WCVY is a local student-run high school radio station in Coventry, Rhode Island that broadcasts on 91.5 FM. The station is owned by Coventry Public Schools of Rhode Island, and broadcasts from Coventry High School. The station broadcasts a combination of adult album alternative (AAA) and modern rock music formats.

The station, which went on the air October 19, 1978, has been assigned these call letters by the Federal Communications Commission (FCC).

From 2007 until 2009, WCVY shared time with Spanish-language religious station WRJI; that station left the air in November 2009 and did not return for over a year, and was thus deleted by the FCC in January 2011. In June 2011, the FCC removed the provision in WCVY's license that only allowed it to operate from 2–10 p.m. on weekdays, as the deletion of WRJI rendered the time-share agreement between the two stations moot.
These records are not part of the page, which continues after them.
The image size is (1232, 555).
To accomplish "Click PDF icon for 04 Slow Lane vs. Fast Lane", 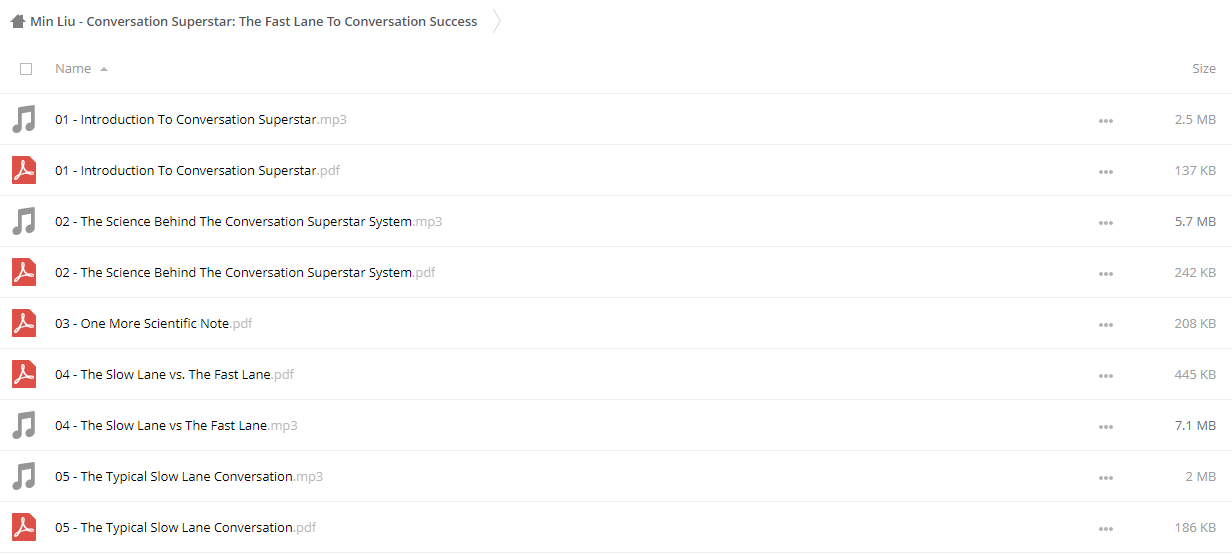I will coord(24,375).
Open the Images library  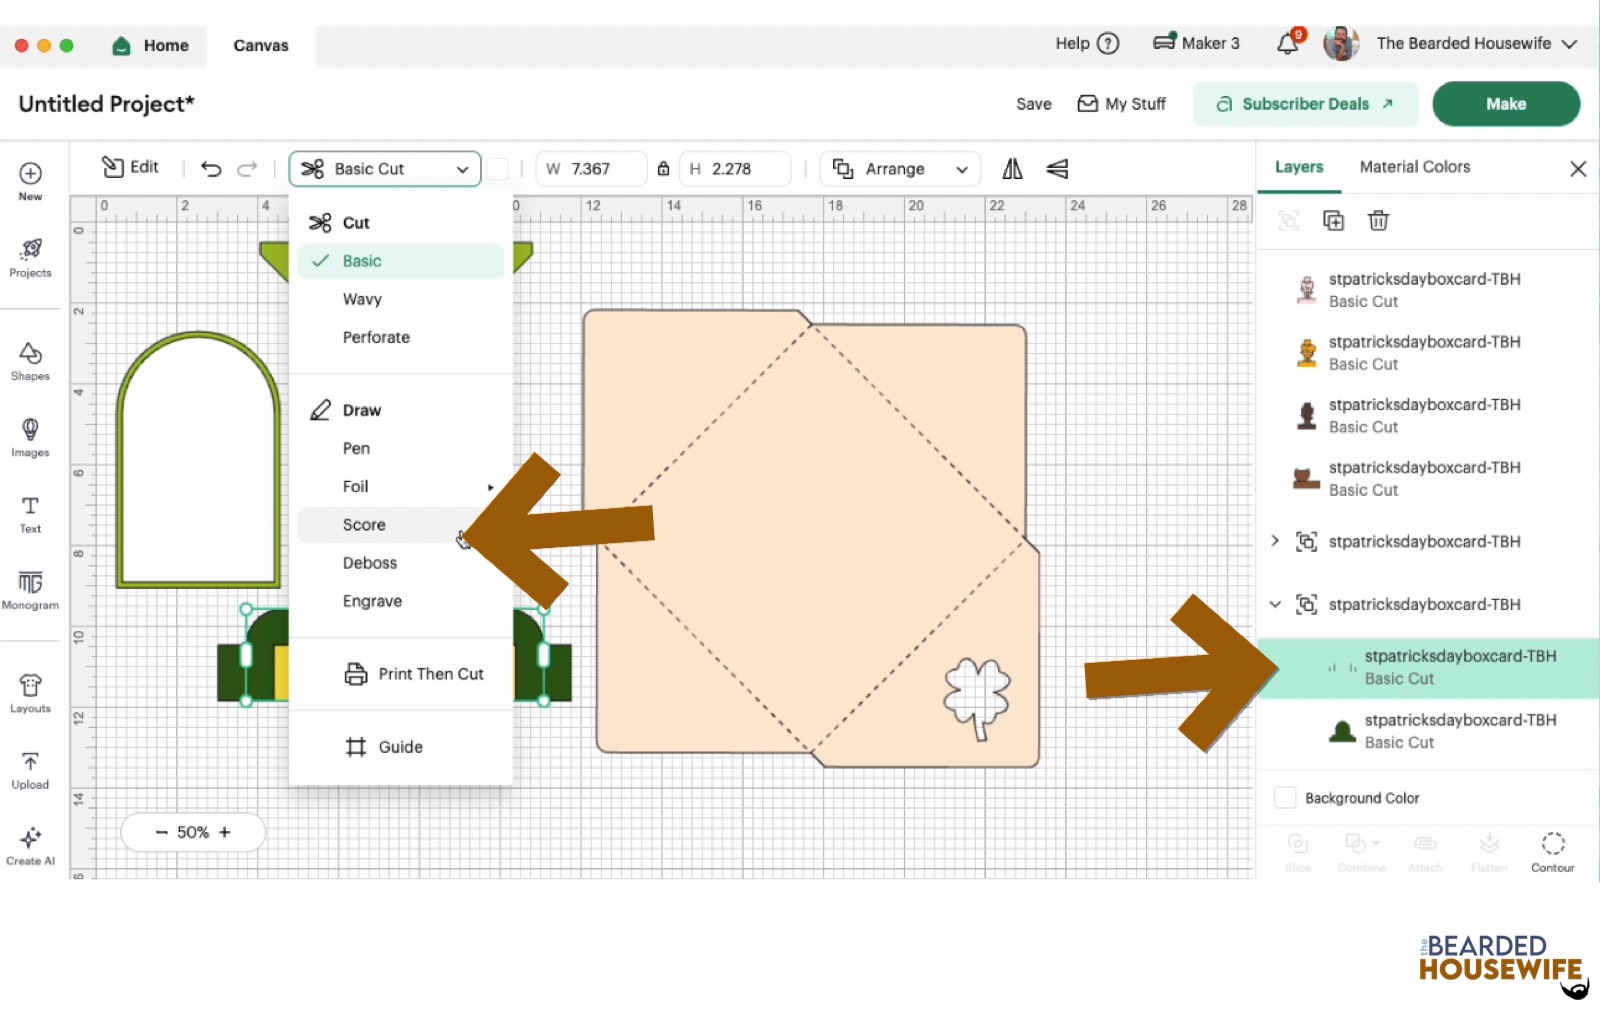pos(30,437)
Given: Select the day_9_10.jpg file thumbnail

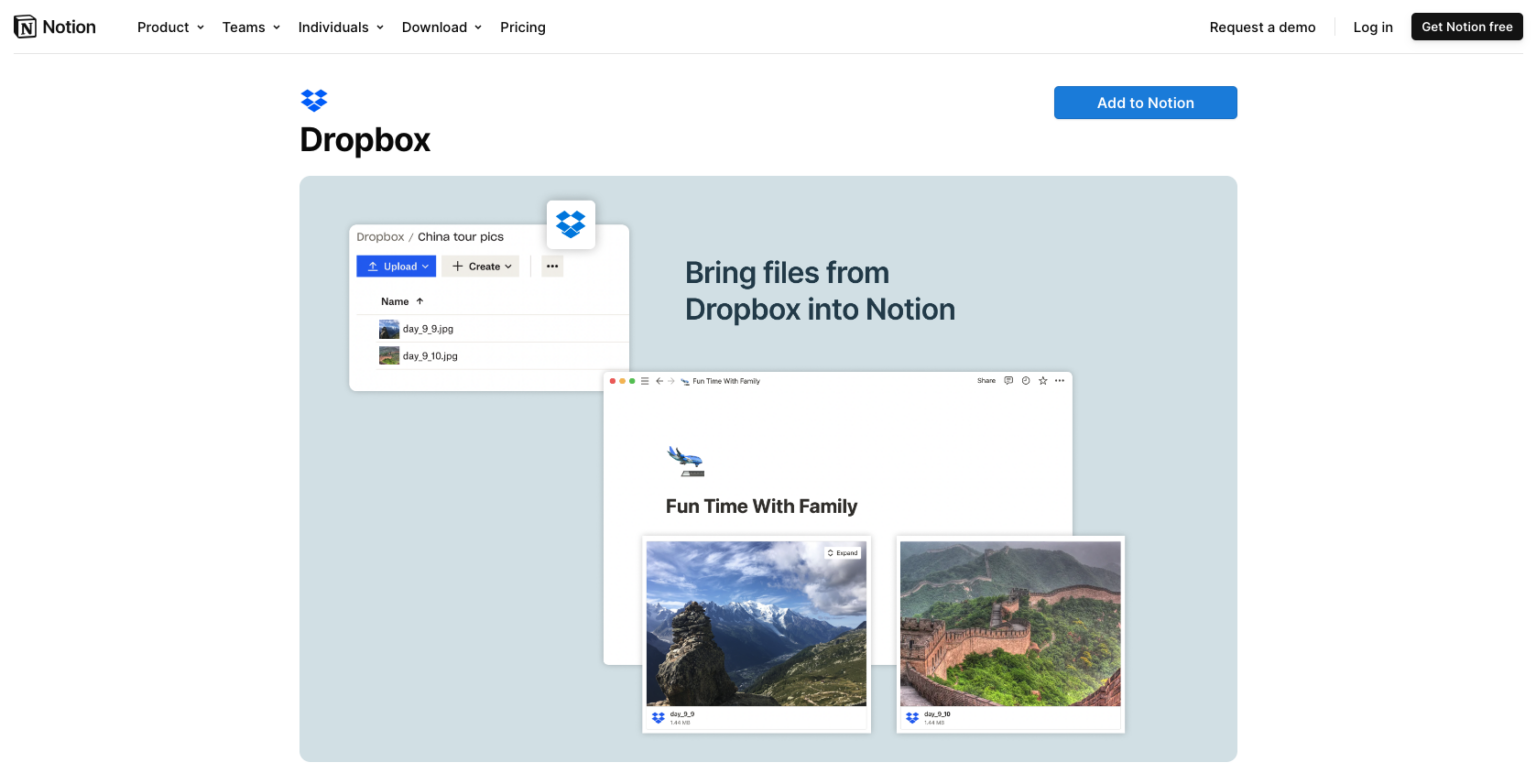Looking at the screenshot, I should pos(389,355).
Beginning in July 2011 the station entered a leased-time arrangement with The Public's Radio to rebroadcast then-WNPE's 102.7FM (later WNPN 89.3FM) NPR news/talk programming at all times outside of local student programming; the latter typically being 2-8 p.m. weekdays, whenever school was in session. In April 2021 the lease was not renewed, The Public's Radio simulcast ended, and WCVY was responsible for its own programming.

As of 2024, WCVY 91.5 did not renew their license with the FCC, all links to streams on 3rd party platforms and the Coventry Public Schools website have been removed or no longer work. The last social media was on September 15, 2020 on their Instagram. The reason for the station's disappearance has not been publicly stated.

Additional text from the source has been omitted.